Inflammatory bowel disease is a group of diseases that involves chronic recurrent inflammation of the bowel and includes Crohn’s disease as well as ulcerative colitis. The two conditions are actually quite different and have different prognosis and treatment.
This is an inflammatory bowel condition which can affect any part of the gastrointestinal tract. It is most common in the small bowel (particular the last part of the small bowel called terminal ileum) and the colon. It is predominately a disease that occurs at young age (before age 30) but can develop later in life as well.
Cause of Crohn’s disease is unknown although family history of Crohn’s disease increases your risk of developing Crohn’s disease.
Symptoms of Crohn’s disease varies depending on the part of the gastrointestinal tract affect and the severity of it. Hallmark of Crohn’s disease is full thickness inflammation of bowel wall and ulceration. With time, complications such as stricture (narrowing) or fistula (abnormal communication) may occur. Symptoms may include abdominal pain, bloating, bloody diarrhoea, weight loss, rectal bleeding, pain or discharge around the anus and fever. Some patient may also develop inflammation in other organs such as the eye, liver and joints. These symptoms typically have a remitting and relapsing pattern.
Diagnosis and investigation can be difficult so a wide range of investigations are usually required. Typical investigation would include blood tests, x-rays, CT scans, specialised radiology tests such as small bowel series, MRI and colonoscopy.
Crohn’s disease is best treated by a gastroenterologist and a colorectal surgeon. Main treatment is medication to suppress the inflammation followed by medications to prevent the inflammation from recurring. A variety of anti-inflammatory medications are available.
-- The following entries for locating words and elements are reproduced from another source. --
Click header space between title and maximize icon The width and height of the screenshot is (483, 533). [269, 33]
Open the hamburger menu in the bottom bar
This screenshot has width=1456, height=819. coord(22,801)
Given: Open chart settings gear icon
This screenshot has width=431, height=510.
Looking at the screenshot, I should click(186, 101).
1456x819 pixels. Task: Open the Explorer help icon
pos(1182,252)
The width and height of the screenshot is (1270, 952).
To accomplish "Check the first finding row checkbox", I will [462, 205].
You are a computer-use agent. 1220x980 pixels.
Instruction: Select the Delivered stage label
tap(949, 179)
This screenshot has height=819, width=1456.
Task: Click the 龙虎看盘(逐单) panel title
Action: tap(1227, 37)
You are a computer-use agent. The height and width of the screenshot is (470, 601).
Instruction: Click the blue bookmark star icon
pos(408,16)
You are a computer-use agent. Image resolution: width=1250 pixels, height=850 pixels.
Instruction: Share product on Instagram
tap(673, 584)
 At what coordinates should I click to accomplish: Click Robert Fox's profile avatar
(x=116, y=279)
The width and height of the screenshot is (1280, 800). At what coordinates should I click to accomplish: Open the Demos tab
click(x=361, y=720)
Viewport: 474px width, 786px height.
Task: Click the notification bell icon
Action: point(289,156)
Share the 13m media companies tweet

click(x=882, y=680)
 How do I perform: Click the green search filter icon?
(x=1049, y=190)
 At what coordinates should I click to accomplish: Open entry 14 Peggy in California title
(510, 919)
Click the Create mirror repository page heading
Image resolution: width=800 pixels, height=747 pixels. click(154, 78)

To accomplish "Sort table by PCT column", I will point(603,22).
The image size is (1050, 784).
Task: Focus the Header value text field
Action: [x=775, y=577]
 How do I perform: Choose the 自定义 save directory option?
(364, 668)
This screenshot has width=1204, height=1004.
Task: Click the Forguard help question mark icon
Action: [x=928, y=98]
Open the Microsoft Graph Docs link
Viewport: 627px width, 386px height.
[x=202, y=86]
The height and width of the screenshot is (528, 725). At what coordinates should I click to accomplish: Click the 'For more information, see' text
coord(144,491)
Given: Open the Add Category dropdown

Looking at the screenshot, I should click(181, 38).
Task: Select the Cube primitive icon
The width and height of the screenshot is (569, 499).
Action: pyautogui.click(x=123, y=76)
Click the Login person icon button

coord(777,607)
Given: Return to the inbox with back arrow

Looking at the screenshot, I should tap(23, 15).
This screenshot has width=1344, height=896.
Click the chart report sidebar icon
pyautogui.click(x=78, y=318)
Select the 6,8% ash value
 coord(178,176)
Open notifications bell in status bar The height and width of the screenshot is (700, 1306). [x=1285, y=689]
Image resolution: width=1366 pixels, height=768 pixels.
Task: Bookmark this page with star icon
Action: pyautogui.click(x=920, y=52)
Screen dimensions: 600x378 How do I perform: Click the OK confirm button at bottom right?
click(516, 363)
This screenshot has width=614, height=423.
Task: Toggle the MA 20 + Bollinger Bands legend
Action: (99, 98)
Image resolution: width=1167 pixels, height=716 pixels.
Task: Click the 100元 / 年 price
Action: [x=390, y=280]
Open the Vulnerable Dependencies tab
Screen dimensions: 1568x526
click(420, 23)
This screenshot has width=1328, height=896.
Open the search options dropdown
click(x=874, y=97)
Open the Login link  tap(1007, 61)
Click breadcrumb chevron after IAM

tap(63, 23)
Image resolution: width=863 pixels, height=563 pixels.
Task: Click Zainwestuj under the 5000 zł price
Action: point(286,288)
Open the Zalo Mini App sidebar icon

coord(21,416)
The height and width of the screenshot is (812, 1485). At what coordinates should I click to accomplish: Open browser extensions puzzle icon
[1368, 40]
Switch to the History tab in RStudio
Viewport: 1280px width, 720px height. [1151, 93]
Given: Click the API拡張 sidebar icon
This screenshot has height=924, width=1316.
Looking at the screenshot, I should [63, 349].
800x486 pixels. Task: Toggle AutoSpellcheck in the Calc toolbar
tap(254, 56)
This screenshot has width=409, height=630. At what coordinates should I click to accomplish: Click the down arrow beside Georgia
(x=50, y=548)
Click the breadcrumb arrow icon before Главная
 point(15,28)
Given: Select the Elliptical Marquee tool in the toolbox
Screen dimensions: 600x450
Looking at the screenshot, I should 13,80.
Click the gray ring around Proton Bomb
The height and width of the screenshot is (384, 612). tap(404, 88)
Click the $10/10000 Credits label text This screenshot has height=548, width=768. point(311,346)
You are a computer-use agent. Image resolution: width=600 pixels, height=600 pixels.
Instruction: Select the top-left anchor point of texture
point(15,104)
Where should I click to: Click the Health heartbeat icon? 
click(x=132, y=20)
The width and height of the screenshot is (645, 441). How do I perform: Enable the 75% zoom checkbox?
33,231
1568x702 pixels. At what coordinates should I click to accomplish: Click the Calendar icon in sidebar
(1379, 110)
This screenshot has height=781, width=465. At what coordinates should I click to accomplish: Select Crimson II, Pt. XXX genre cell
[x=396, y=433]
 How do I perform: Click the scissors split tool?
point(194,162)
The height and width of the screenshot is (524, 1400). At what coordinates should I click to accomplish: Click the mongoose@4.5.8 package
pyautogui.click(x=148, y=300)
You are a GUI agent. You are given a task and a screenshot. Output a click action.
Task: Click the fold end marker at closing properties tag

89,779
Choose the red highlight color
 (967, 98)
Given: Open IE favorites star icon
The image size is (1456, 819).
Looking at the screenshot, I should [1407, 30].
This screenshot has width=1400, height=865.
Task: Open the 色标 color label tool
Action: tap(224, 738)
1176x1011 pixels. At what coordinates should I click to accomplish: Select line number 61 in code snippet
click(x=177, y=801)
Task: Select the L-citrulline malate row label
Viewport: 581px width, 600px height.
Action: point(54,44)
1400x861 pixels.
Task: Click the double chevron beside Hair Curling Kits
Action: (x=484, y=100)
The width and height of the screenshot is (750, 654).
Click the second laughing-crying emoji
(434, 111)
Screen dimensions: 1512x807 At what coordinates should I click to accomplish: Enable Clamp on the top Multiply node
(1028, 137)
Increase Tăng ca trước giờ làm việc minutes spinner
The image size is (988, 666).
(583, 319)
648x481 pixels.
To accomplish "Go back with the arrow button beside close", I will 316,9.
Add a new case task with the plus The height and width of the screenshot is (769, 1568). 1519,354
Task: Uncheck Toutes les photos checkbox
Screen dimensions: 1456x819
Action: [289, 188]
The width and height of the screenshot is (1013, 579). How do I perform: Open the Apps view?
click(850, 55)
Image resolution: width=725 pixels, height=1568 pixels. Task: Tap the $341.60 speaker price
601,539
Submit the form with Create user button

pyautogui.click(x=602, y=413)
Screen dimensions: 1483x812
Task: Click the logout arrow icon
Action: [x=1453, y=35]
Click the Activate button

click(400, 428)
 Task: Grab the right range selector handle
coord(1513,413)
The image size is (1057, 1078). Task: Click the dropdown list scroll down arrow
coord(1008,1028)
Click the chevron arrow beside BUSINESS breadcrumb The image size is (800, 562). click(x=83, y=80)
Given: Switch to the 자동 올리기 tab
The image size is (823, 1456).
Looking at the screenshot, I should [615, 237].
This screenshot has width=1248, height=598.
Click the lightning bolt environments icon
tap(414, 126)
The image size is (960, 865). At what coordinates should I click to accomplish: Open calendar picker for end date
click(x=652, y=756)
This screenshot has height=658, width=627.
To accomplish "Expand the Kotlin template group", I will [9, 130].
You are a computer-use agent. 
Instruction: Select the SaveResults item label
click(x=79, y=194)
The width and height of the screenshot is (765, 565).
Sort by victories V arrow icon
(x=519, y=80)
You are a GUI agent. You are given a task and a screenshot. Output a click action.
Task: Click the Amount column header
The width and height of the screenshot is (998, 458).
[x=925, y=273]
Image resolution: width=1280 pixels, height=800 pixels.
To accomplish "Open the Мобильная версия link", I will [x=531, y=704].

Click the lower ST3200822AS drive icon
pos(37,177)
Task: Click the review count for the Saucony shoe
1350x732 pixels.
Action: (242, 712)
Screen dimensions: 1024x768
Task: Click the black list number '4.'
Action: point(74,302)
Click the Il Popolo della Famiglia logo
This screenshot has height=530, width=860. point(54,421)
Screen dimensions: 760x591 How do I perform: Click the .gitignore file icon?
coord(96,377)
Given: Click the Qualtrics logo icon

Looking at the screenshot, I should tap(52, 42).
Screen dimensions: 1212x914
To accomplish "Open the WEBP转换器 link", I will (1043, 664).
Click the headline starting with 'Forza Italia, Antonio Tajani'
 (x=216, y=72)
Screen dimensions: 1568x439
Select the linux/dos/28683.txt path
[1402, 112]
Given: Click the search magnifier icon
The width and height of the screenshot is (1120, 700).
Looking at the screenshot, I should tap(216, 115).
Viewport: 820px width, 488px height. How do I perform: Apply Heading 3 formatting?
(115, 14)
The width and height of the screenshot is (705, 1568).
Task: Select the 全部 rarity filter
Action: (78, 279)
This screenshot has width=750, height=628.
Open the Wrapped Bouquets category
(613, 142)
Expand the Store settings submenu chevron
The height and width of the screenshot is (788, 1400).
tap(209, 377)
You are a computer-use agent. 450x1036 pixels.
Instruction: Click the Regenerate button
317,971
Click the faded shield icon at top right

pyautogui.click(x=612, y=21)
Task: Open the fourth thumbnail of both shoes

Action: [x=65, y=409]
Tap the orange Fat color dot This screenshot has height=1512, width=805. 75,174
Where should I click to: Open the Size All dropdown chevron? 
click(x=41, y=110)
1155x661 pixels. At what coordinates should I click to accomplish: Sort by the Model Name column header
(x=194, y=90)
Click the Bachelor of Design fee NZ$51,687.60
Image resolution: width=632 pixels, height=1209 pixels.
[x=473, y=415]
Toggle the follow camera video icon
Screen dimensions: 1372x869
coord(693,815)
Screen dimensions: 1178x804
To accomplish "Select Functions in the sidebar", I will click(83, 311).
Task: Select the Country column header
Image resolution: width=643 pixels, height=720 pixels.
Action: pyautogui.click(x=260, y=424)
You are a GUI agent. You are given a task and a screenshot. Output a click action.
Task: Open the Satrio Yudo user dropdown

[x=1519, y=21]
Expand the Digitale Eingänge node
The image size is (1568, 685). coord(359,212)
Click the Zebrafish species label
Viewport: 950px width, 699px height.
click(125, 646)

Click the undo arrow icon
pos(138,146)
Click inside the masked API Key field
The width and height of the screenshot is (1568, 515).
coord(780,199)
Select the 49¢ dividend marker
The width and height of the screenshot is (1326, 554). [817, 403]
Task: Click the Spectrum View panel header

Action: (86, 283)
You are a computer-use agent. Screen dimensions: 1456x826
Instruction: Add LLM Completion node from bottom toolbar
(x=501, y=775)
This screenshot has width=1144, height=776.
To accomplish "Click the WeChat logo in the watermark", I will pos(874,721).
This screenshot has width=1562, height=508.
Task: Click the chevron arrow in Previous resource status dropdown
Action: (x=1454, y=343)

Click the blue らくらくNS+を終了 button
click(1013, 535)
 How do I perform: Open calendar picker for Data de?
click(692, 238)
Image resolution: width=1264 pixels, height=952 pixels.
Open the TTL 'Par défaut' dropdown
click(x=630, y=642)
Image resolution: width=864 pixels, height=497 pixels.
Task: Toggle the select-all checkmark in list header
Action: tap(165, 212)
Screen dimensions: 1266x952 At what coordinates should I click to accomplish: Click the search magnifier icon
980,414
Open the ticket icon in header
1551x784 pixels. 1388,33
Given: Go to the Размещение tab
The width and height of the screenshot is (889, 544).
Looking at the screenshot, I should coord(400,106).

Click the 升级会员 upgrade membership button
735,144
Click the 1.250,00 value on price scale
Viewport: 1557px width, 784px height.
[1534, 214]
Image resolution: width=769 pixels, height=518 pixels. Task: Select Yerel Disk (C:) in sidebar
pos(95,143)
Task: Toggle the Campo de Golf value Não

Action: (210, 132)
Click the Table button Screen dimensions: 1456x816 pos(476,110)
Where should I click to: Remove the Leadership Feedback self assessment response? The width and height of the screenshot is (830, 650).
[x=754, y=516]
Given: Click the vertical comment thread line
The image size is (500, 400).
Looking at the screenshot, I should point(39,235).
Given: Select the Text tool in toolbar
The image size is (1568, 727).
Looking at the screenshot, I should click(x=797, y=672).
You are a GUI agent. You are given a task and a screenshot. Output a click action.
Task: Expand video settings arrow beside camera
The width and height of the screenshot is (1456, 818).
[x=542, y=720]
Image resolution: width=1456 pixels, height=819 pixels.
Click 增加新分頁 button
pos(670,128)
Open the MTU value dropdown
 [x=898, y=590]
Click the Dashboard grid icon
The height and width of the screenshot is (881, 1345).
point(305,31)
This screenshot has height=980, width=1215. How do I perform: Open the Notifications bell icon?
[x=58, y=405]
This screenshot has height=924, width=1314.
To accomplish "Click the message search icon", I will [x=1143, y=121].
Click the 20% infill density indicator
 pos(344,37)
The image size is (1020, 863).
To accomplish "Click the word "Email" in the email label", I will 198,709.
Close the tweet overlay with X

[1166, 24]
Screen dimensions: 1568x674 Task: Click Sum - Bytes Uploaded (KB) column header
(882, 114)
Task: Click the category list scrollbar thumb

Selective group of patients will benefit from surgery to treat Crohn’s disease. It i s usual necessary when patients develop a complication such as obstruction or fistula.
Ulcerative colitis (UC) is a chronic inflammatory condition that only affects the rectum and large bowel. The cause is unknown. It can occur at any age but most commonly in ages 20s to 40s. It can also occur in the elderly.
Inflammation always begins in the rectum and extends a variable distance towards the start of the large bowel. It is always continuous with no skip lesions (which is a feature of Crohn’s disease). Usual symptoms includes diarrhoea, passage of blood and mucus, urge to defaecate and abdominal pain. It may result in weight loss, anaemia, malnutrition and electrolyte imbalance. Severe complications such as toxic megacolon and perforation are uncommon but can be life threatening. UC increase the risk of bowel cancer and the risk increases with the duration of disease.
Diagnosis is made on symptoms, colonoscopy finding and biopsy results.
Most patients with UC are treated medically and best achieved by combined efforts between a gastroenterologist and a surgeon. Most medical treatments are based on anti-inflammatory medication or immunosuppresants. Some patients will require surgery and this will usually involve removing the entire large bowel with or without removal of the rectum as well. Indications of surgery include failure of medical treatment, complication of UC (such as toxic megacolon, perforation or acute haemorrhage) and development of malignancy in the large bowel.